History and location
Errancis Cemetery opened on March 5, 1793, and was closed on April 23, 1797. On the site there are now apartments. The cemetery was located between the current Boulevard de Courcelles, Rue de Rocher, Rue de Monceau and Rue de Miromesnil, at that time a plot running along le mur des Fermiers-Généraux.During the French Revolution
The cemetery was used for the bodies of victims of the guillotine after the Madeleine Cemetery was closed.
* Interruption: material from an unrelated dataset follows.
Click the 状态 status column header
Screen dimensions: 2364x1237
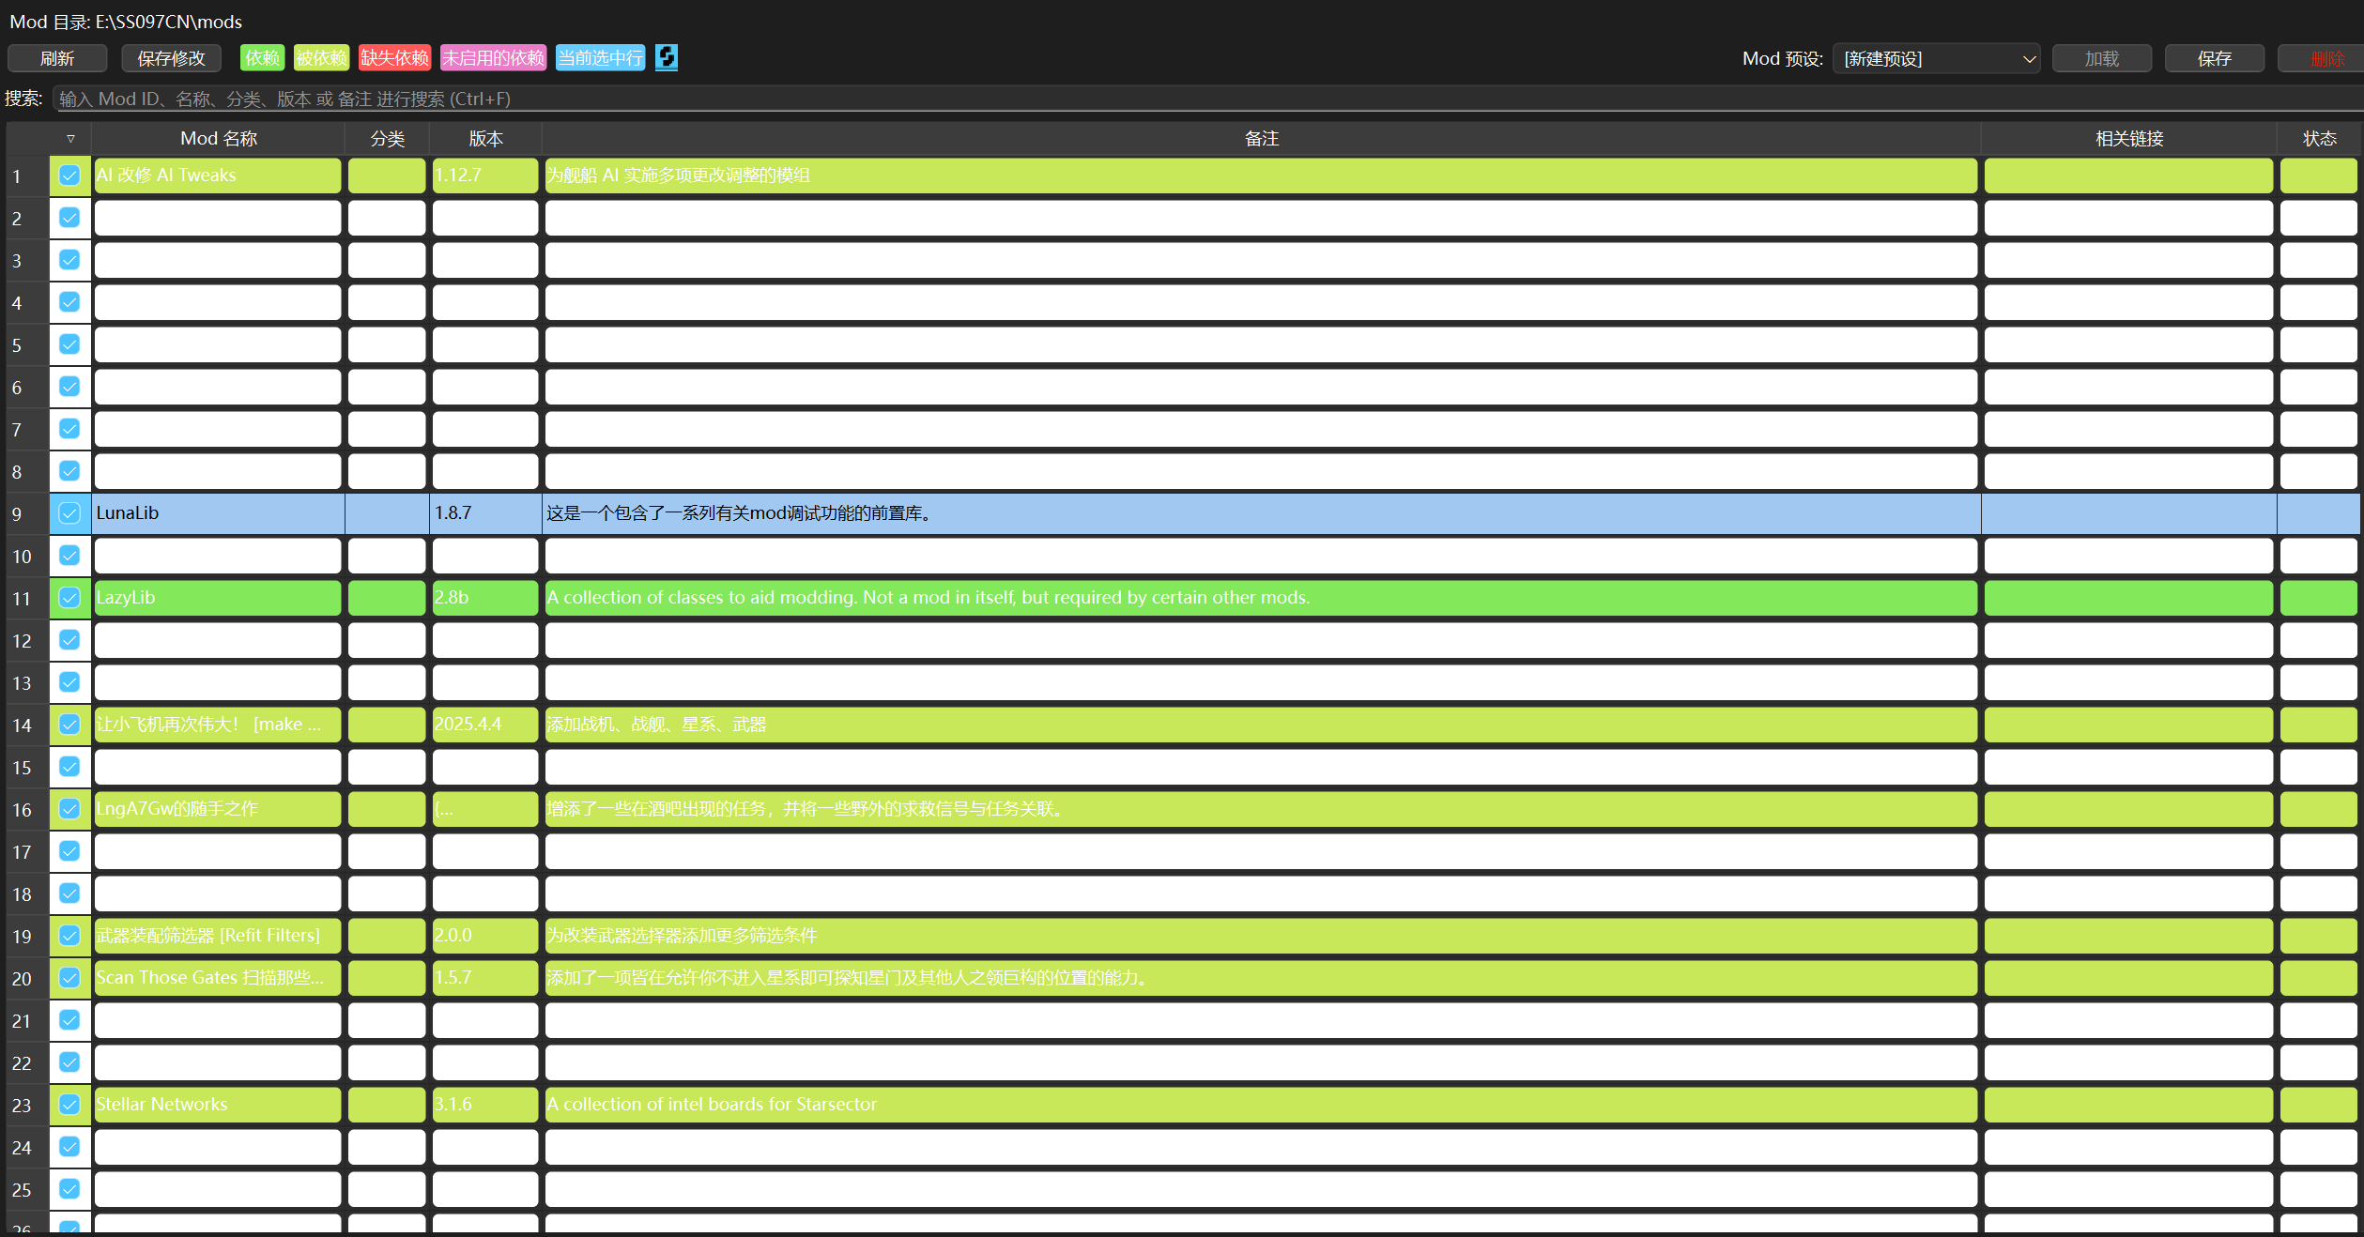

It was used for this purpose between March 25, 1793, until the end of May 1795. The memorial plaque, located on Rue de Monceau between number 97 and the corner with Rue de Rocher, states that 1,119 victims of the guillotine were buried here.Reputed to have been buried here, the date is the date of death:
- François Chabot
- Georges Jacques Danton
- Camille Desmoulins
- Philippe Fabre d'Églantine
- Marie-Jean Hérault de Séchelles
- Jean-François Lacroix
- François Joseph Westermann
- Pierre Gaspard Chaumette
- Lucile Duplessis, widow of Camille Desmoulins
- Marie Marguerite Françoise Hébert, widow of Jacques Hébert
- Antoine-Laurent de Lavoisier
- Madame Élisabeth, sister of Louis XVI and Louis XVIII
- François Hanriot
- Maximilien Robespierre
- Louis Antoine de Saint-Just
- Georges Couthon
- Antoine Simon
- Charles-Gilbert Romme, after committing suicide, before he could be guillotined. He was a mathematician who is regarded as the father of the Revolutionary calendar.